Friday Filibuster: Action, Sex and Style
Hey, Chloe, Upload the Schematics of This Post to My PDA: What is an action hero’s most important skill? Literacy. According to University of Louisville professor Bronwyn T. Williams, “the typically-male action hero is capable of reading and writing effortlessly, even under duress. His superior literacy practices give him an edge over supervisors, bureaucrats, and scientists, whose literacy skills may render them incorrect or narrow-minded, and allow him to outmaneuver the villain.” Unfortunately, literacy is simultaneously and somewhat paradoxically considered feminine and unnecessary at critical moments — and it’s left up to “literacy surrogates,” who can often be women, such as Chloe from 24.
The Little Red Empowering Machine: Speaking of male action heroes, they always seem to get the coolest cars. But Joanne Sasvari notes that for women in popular culture, cars are an escape and a symbol of freedom, even if “a woman’s car almost always means she’s fast — in more ways than one.”
Sex Surprises: Using a “high-tech eye-tracking gizmo,” an Emory University study reveals that men are more likely to look at a women’s face before moving to other body parts and that women (who were less interested in looking at faces) will look at pictures of heterosexual sex longer than men. The authors of the study offer a biological rationale: “Women can tell by looking at naked men whether the guys are in the mood [...] but women’s bodies don’t reveal much. Which is why men home in on their faces.”
“Style Your Hijab!”: So, the new teen magazine Muslim Girl is attempting to appeal to an underserved market but with more tack and taste than, say, Seventeen. While the magazine’s seriousness of purpose is certainly laudable, I wonder if simply toning down the sex and the sassiness makes the advice columns, celebrity profiles, and fashion dos-and-don’ts more palatable.
“I was drunk and bald way before Britney”: The obsession with celebrity and scandal in pop culture and politics has been — I guess it’s not such a surprise here — a big boon to the t-shirt industry.
Off the Mark: Iraqi performance artist Wafaa Bilal got a lot of press earlier this year for confining himself to a room with a paintball gun and allowing people around the world to shoot him by manipulating the gun through his website — all in protest of America’s approach to the war in Iraq: “To the Western media it?s a virtual war going on in Iraq — we?re far removed in the comfort zone. We?re allowed to disengage from the consequences of war. We don?t see mutilated bodies, we don?t see the toll on human beings.? Well, in the end, he got quite a reaction (over 40,000 shots were fired over 42 days), but it’s not clear whether the web visitors understood the political context or were just looking for a little shoot-’em-up fun. You might want to work your way back through Bilal’s unsettling video blog.

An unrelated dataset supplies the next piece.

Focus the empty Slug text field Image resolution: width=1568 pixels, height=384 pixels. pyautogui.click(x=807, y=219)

Twist and Shout: Last week marked the 21st anniversary of “Ferris Bueller’s Day Off.” Well, Erin Dionne was celebrating it — why weren’t you?
A Pundit Primer: In a possible lesson for the 21st Century, YouTube ended up giving James Kotecki a lot more than 15 minutes of fame. It got him a potential career. Kotecki, if you recall, was the Georgetown student who dispensed advice about presidential candidates’ online videos — from his dorm room, on YouTube. Two of those candidates, Republican Ron Paul and Democrat Mike Gravel, actually ended up visiting his dorm room — and most of the other candidates made it clear they were paying attention. Since he’s graduated, Democrat Dennis J. Kucinich and Republican Mike Huckabee have met him at more traditional locales around Washington — and CNN, NPR and others have come calling.

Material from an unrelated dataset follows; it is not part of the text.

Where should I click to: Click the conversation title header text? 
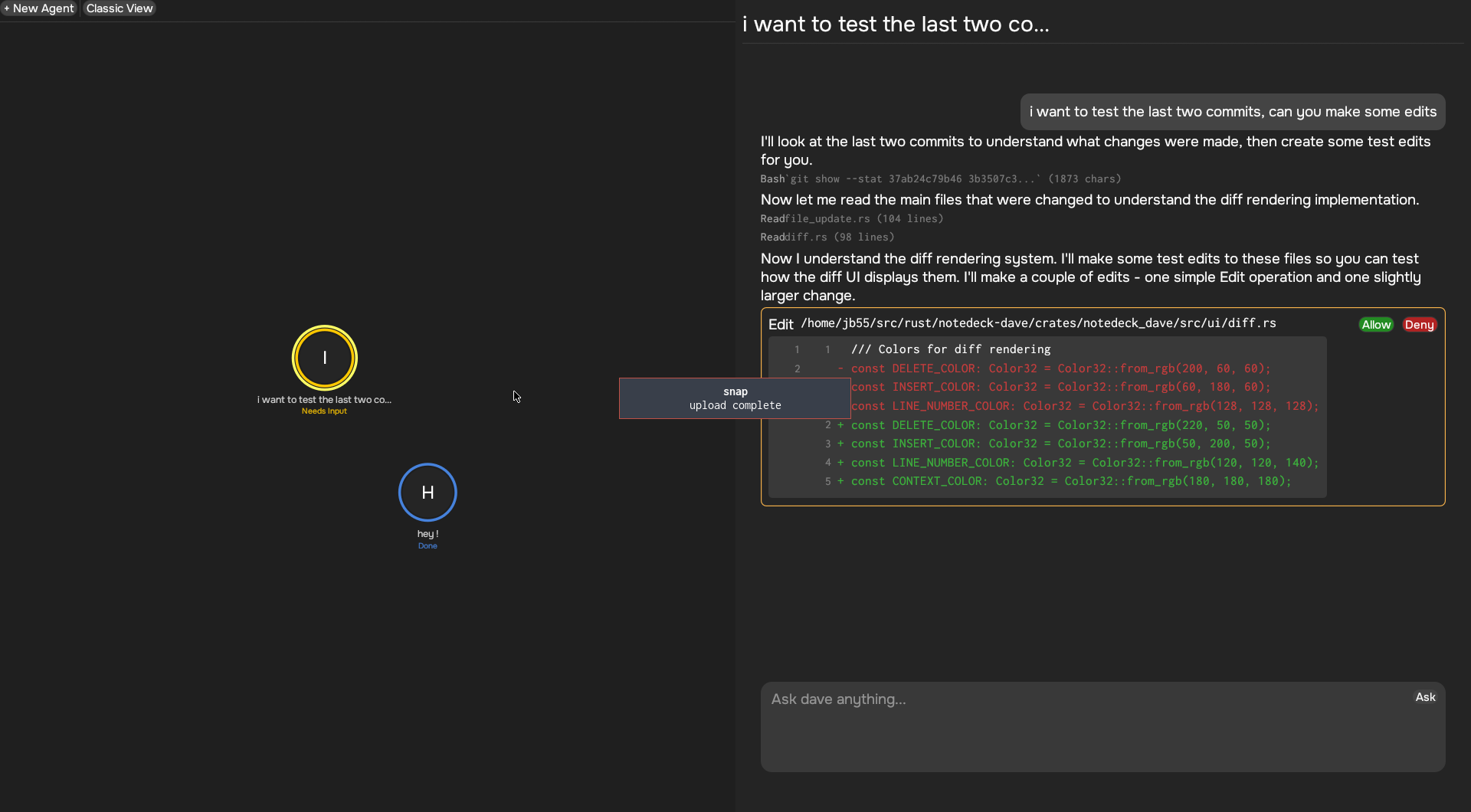click(896, 25)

I Forgot About the Kids - D’oh!: A Marymount Manhattan College study reveals that, among the college students surveyed, fictional television fathers — think Homer, Raymond, etc — rated higher than the students’ real fathers. The reason, researchers and cultural critics agreed, was that the work demands on fathers are increasing — and they have much less quality family time.













June 24, 2007 at 2:53 pm
Thanks for posting about me. Always happy to be under the headline “Action, Sex, and Style.”